The first way to make ATP doesn’t actually happen in the mitochondria, but rather in the body of the cell (the cytosol). This process is basically a gradual version of burning sugar, where the glucose-glucose bond is oxidized to produce carbon dioxide and water. Within cells, this oxidation reaction is mediated by NAD+, and produces two molecules of pyruvate as waste rather than CO2 and H2O. Note that this reaction doesn’t need molecular oxygen and hence is anaerobic, but what the body then does with the pyruvate ‘waste’ product in the mitochondria will need O2. Glycolysis is used by skeletal muscles for short bursts of activity (this is why lifting weights is an anaerobic exercise), and is faster than the mitochondrial energy production discussed next. The NADH produced by glycolosis can be recycled by donating electrons to the pyruvate molecules, yielding lactate and the NAD+ needed to oxidize more glycolysis reactions. Although this reaction is faster than that which occurs in mitochondria, it requires two ATP molecules to catalyze and only generates four ATPs, making it an order of magnitude less efficient than mitochondrial ATP production.

Mitochondrial ATP Production

The idea is basically that this molecule called NADH donates electrons to a chemical reaction that unites one molecule of ADP with one phosphate group to get one molecule of ATP (leaving behind water and NAD+) in a process called oxidative phosphorylation (oxidative because electrons are donated, phosphorylation presumably because of the phosphate-phosphate bond). This reaction happens in the inner membrane of a mitochondrion, but the ATP molecule is then sent out into the cell for use in other organelles.

The rough sequence of events can be described as follows:

The dark side of redox reactions

I’ve skipped over the citric acid cycle and how the waste products generated during ATP production get recycled, although I think someone won a nobel prize for it at some point so it’s probably worth reviewing at some point to appreciate how complex the chemical systems powering our cells are. Instead, I’m going to close by highlighting the dark side of the reactions used to power our cells.
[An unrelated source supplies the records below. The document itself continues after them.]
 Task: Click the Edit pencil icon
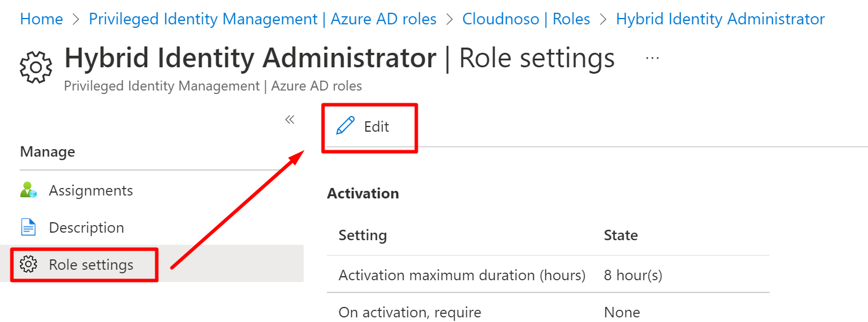pyautogui.click(x=345, y=126)
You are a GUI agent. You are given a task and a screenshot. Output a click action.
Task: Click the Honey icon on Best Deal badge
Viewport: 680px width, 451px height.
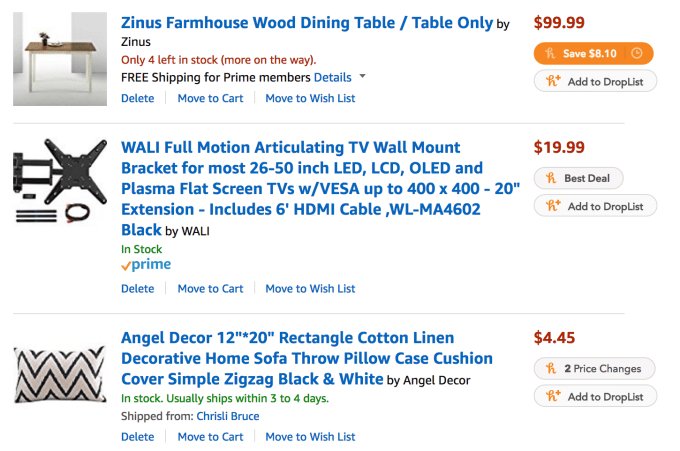click(550, 179)
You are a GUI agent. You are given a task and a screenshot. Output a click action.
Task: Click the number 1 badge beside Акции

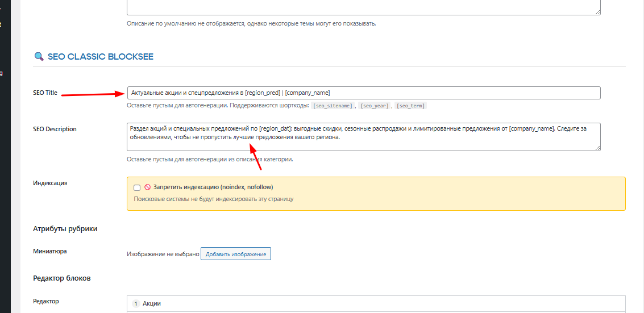click(x=135, y=303)
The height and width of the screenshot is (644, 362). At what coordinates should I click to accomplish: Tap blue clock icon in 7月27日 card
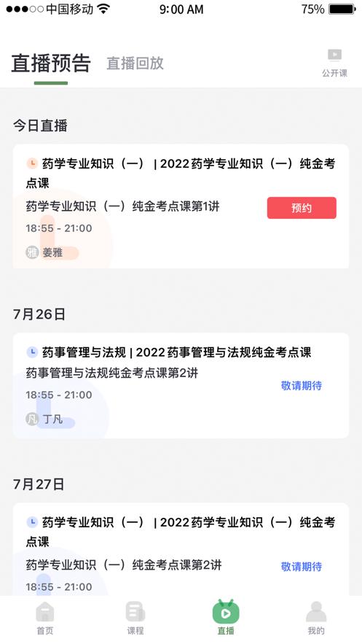(x=32, y=522)
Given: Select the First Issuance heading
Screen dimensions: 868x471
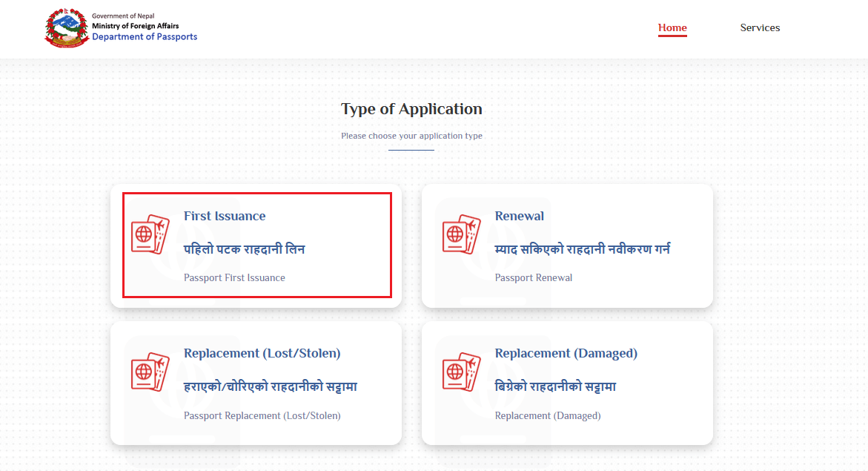Looking at the screenshot, I should (225, 217).
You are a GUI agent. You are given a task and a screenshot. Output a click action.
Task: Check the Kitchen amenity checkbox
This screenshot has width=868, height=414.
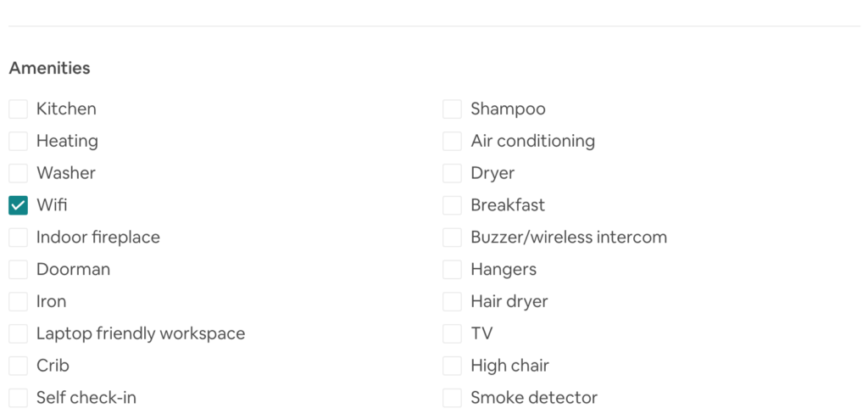(19, 109)
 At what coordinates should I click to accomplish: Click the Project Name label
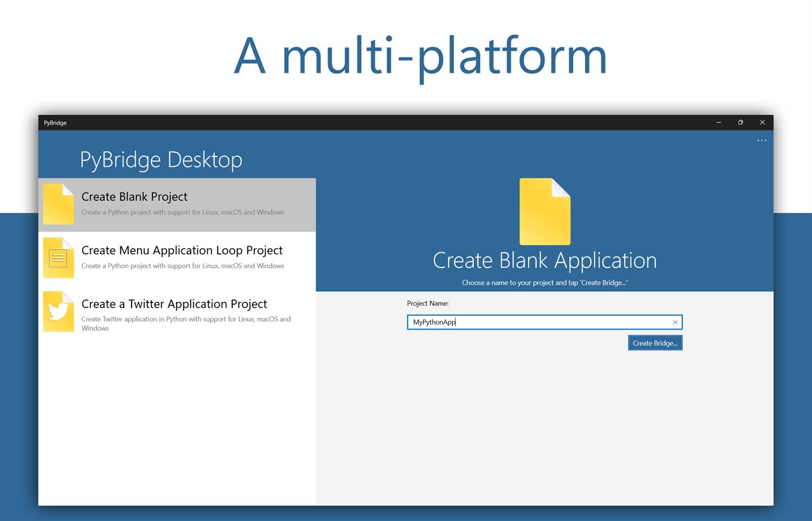tap(428, 303)

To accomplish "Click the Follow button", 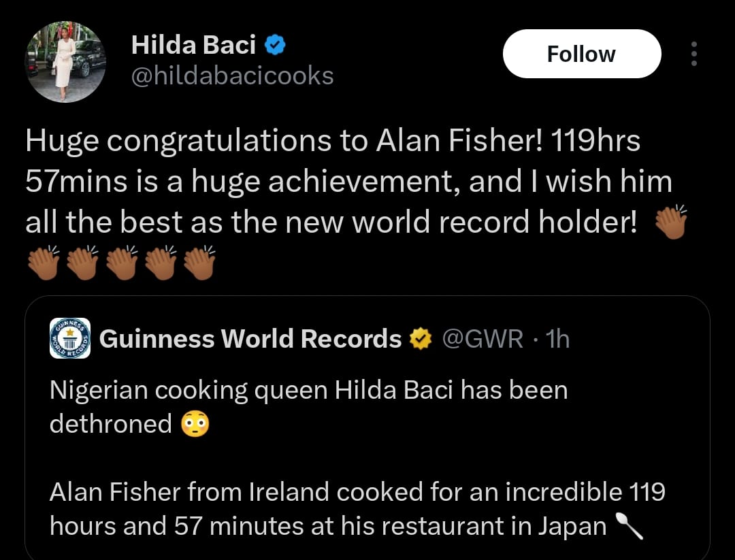I will point(581,54).
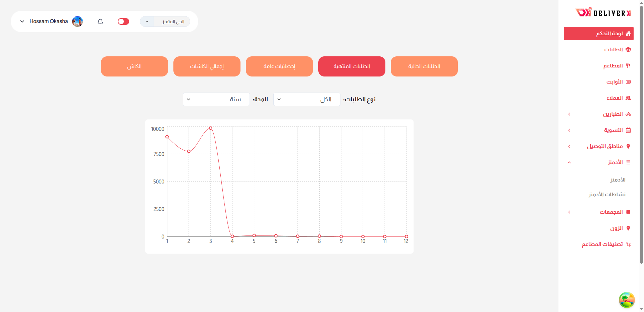This screenshot has height=312, width=644.
Task: Click the customers icon beside العملاء
Action: point(628,98)
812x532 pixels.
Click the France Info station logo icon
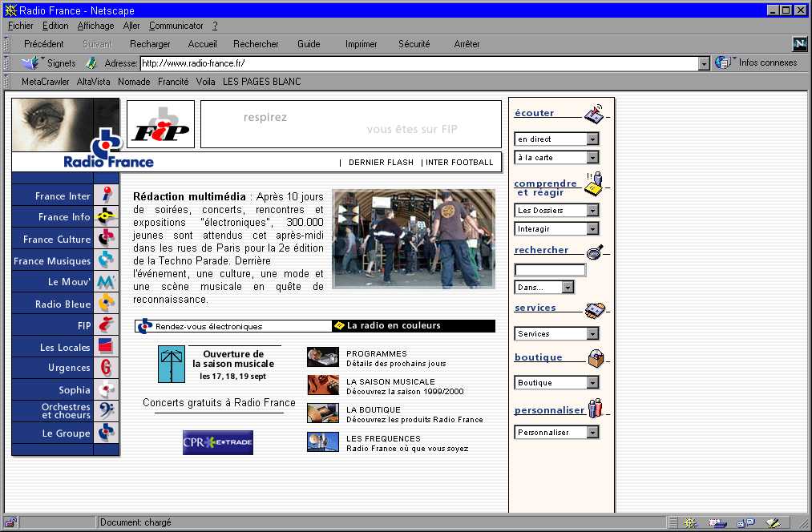pyautogui.click(x=106, y=217)
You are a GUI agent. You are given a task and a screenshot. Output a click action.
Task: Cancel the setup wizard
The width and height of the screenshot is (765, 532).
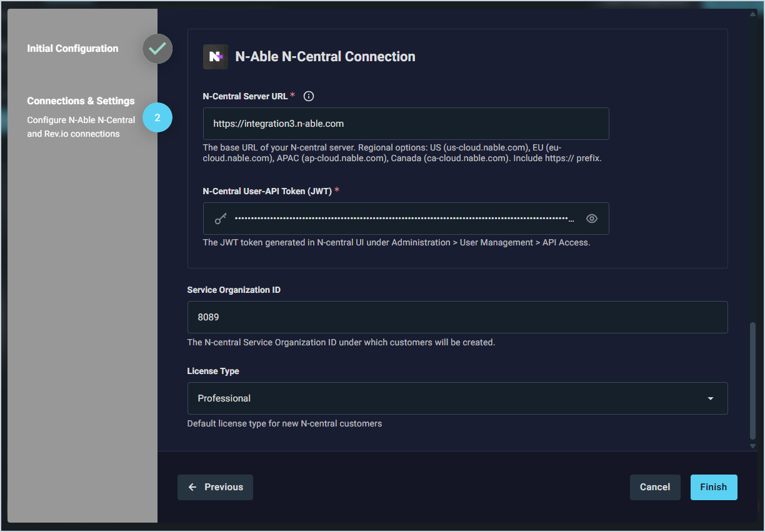(654, 487)
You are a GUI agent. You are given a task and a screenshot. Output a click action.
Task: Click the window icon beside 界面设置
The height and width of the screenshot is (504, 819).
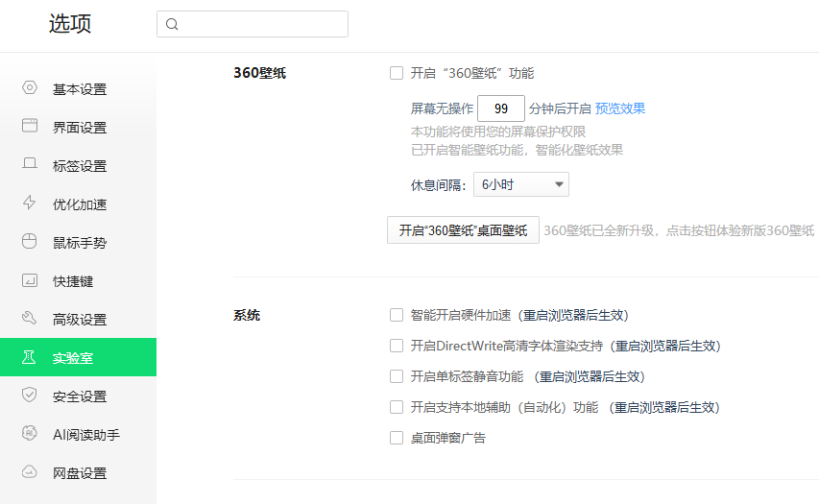click(30, 126)
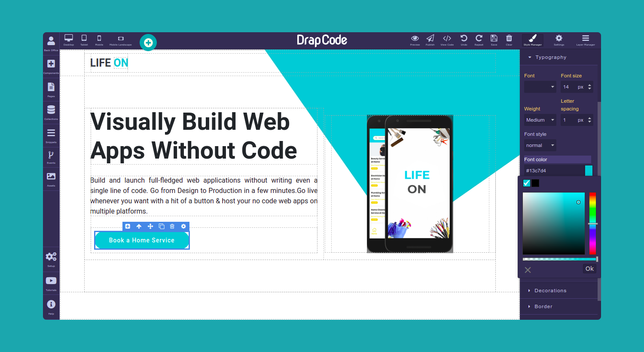644x352 pixels.
Task: Confirm color with the Ok button
Action: coord(589,269)
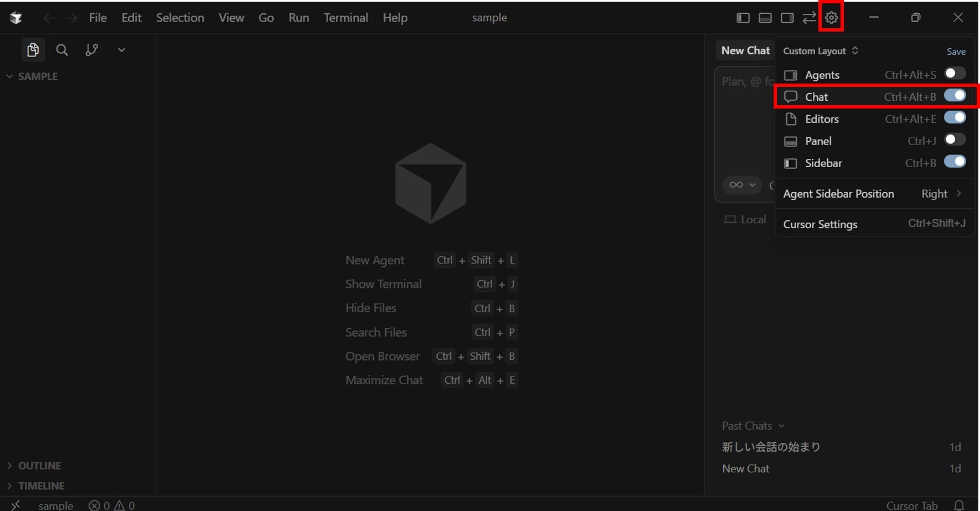This screenshot has height=511, width=980.
Task: Click the layout settings gear icon
Action: pyautogui.click(x=831, y=18)
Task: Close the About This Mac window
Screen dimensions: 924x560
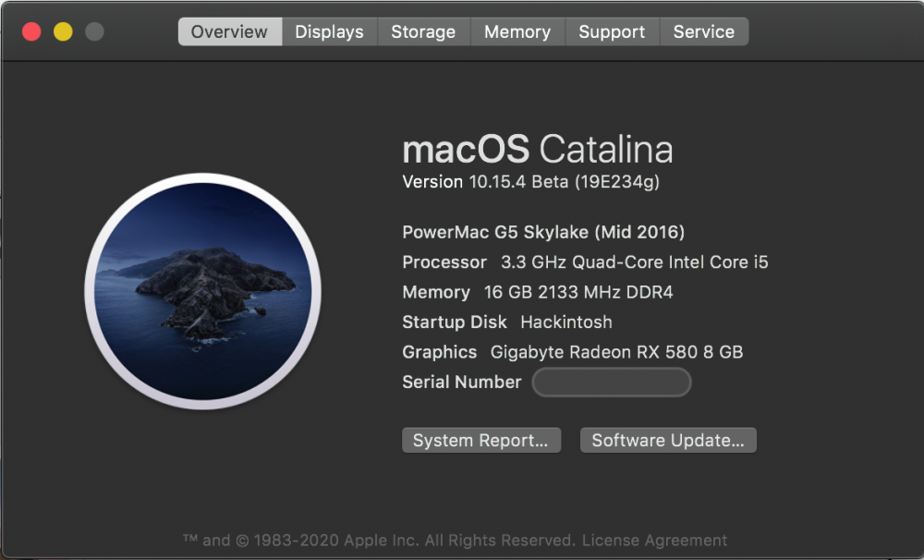Action: 31,31
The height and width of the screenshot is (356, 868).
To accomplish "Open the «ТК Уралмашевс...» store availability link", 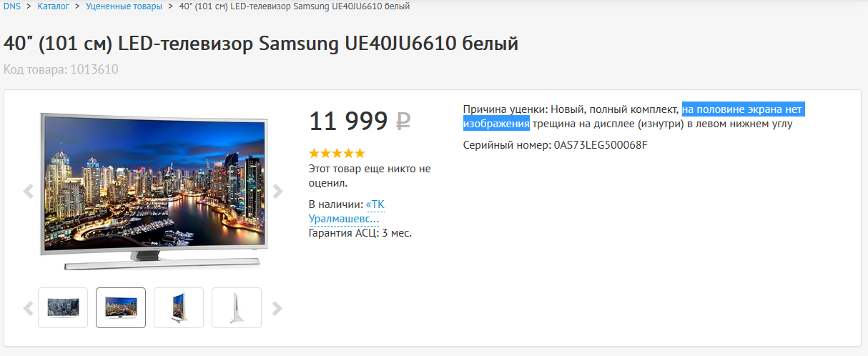I will [347, 212].
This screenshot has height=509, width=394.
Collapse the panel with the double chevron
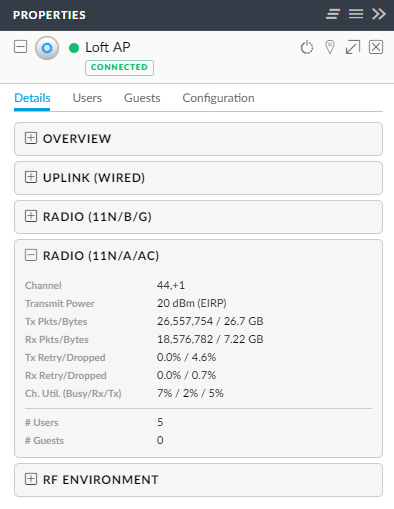[x=379, y=14]
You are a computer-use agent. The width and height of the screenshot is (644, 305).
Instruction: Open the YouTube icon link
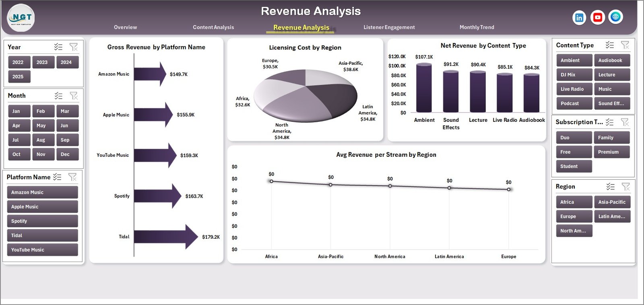(x=597, y=17)
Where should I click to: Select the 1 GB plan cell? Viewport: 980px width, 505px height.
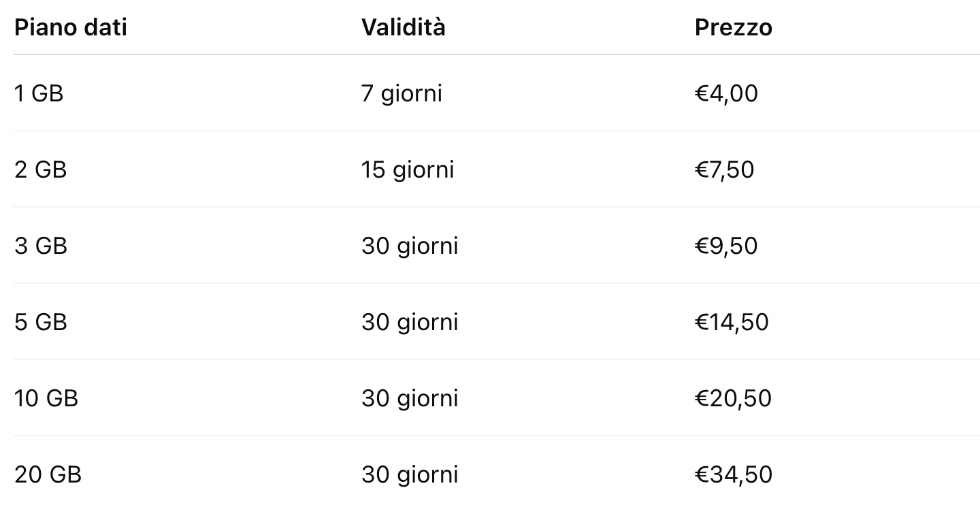(39, 93)
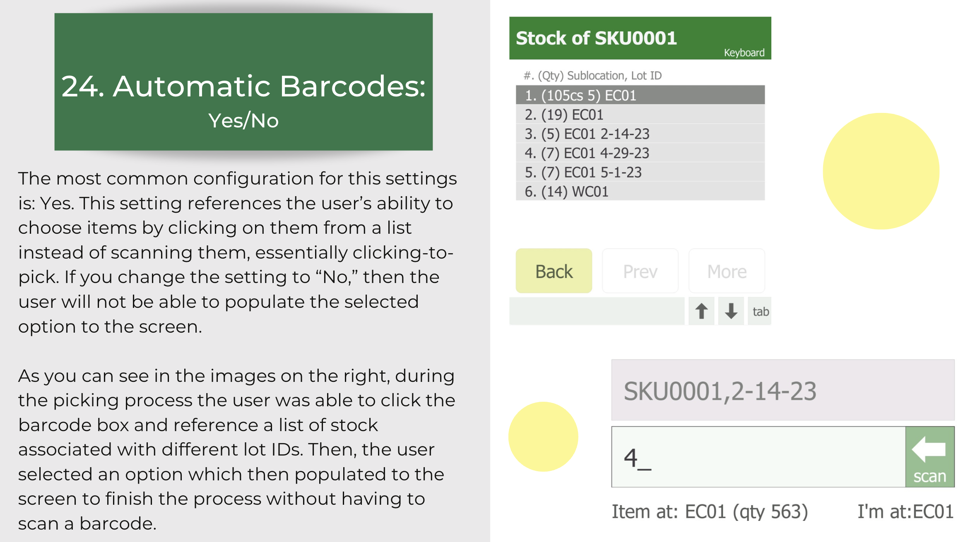
Task: Click the Prev button
Action: coord(640,271)
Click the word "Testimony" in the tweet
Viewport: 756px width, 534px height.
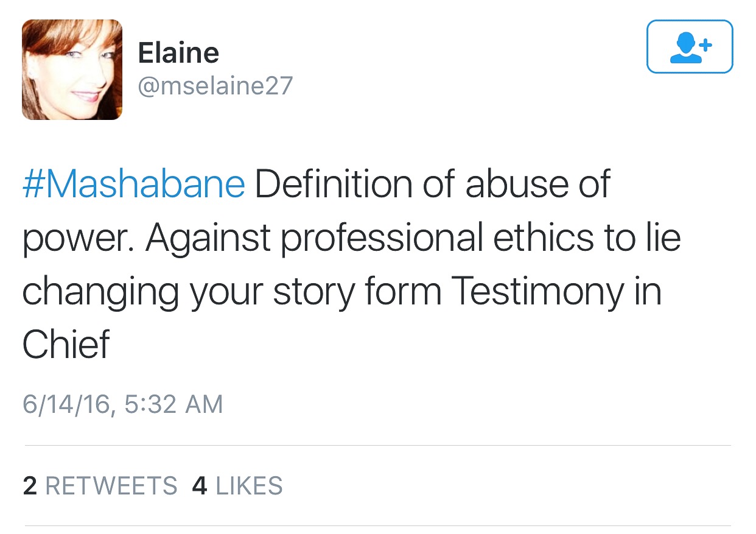coord(537,292)
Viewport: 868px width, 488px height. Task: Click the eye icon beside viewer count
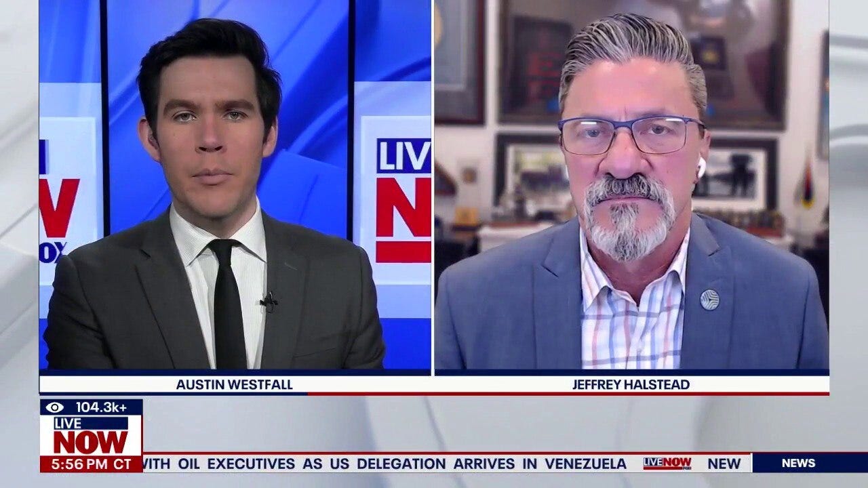coord(55,407)
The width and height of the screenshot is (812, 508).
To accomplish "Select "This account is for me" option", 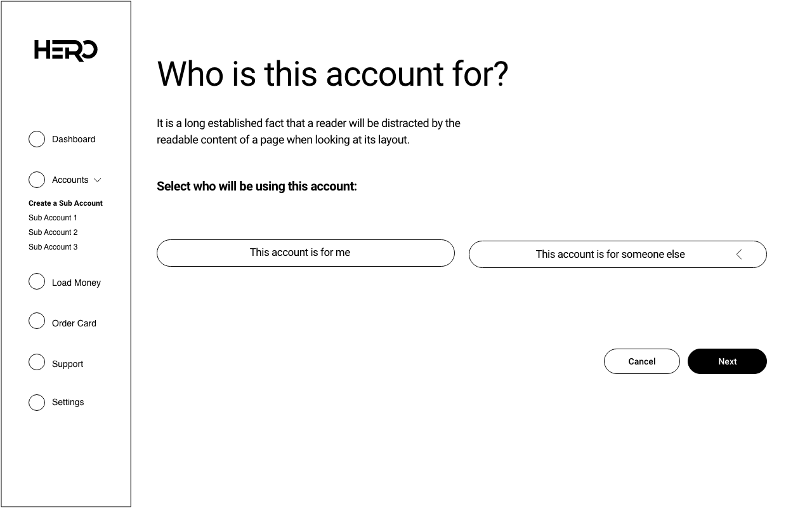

Cells are chaotic soups of molecules. The oxidizing agents used to power the reactions needed to generate ATP sometimes produce a negatively charged oxygen molecule called superoxide. These molecules then aren’t confined to a locked safe – they’re free to fly around the cell grabbing electrons and wreaking havoc on the delicate proteins needed to synthesize DNA and perform other basic functions. While there are many mechanisms in cells to mop up these oxidizing agents (known as antioxidants), even the minor damage caused before these molecules are removed accumulates over time. Such damage is particularly common within the mitochondria, and there is some evidence that mitochondrial disfunction is a major cause of cellular senescence.